Write down these records word for word, without the pictures.

Records for locating displayed items:
________________
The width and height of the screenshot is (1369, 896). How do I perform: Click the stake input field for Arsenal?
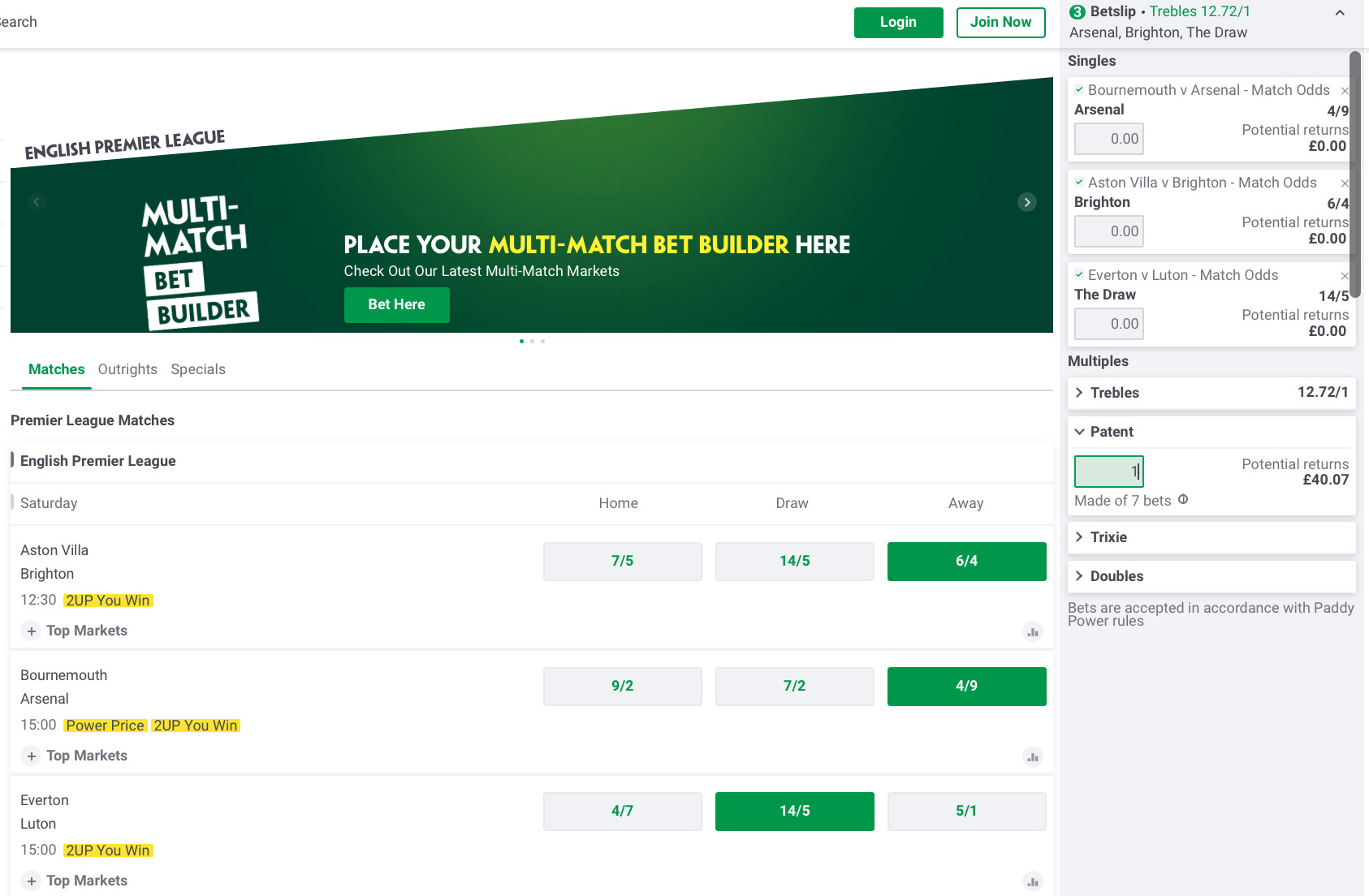click(1108, 139)
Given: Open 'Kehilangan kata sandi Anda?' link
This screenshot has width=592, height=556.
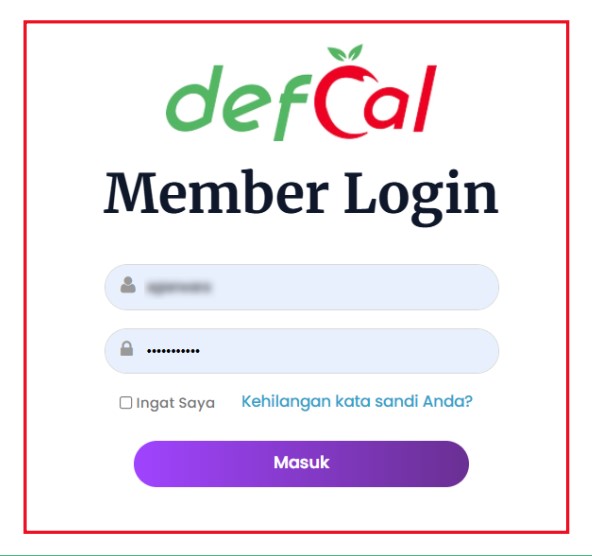Looking at the screenshot, I should (357, 402).
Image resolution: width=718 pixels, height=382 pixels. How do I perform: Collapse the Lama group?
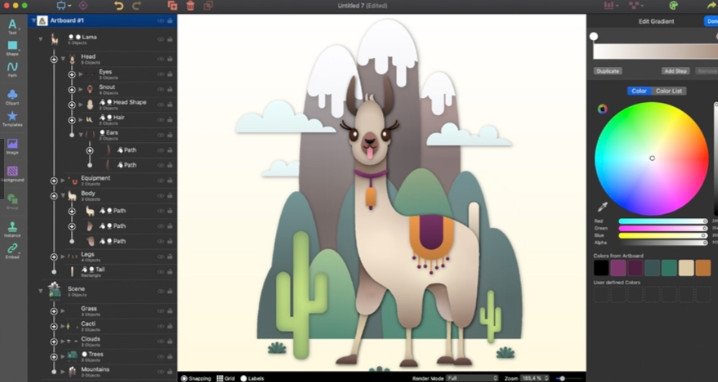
________________
» **Correct response**:
The width and height of the screenshot is (1369, 896). How do I perform: Click the stake input field for Arsenal?
click(1108, 139)
Given: Open 'Kehilangan kata sandi Anda?' link
This screenshot has width=592, height=556.
Looking at the screenshot, I should (357, 402).
Image resolution: width=718 pixels, height=382 pixels. How do I perform: Collapse the Lama group?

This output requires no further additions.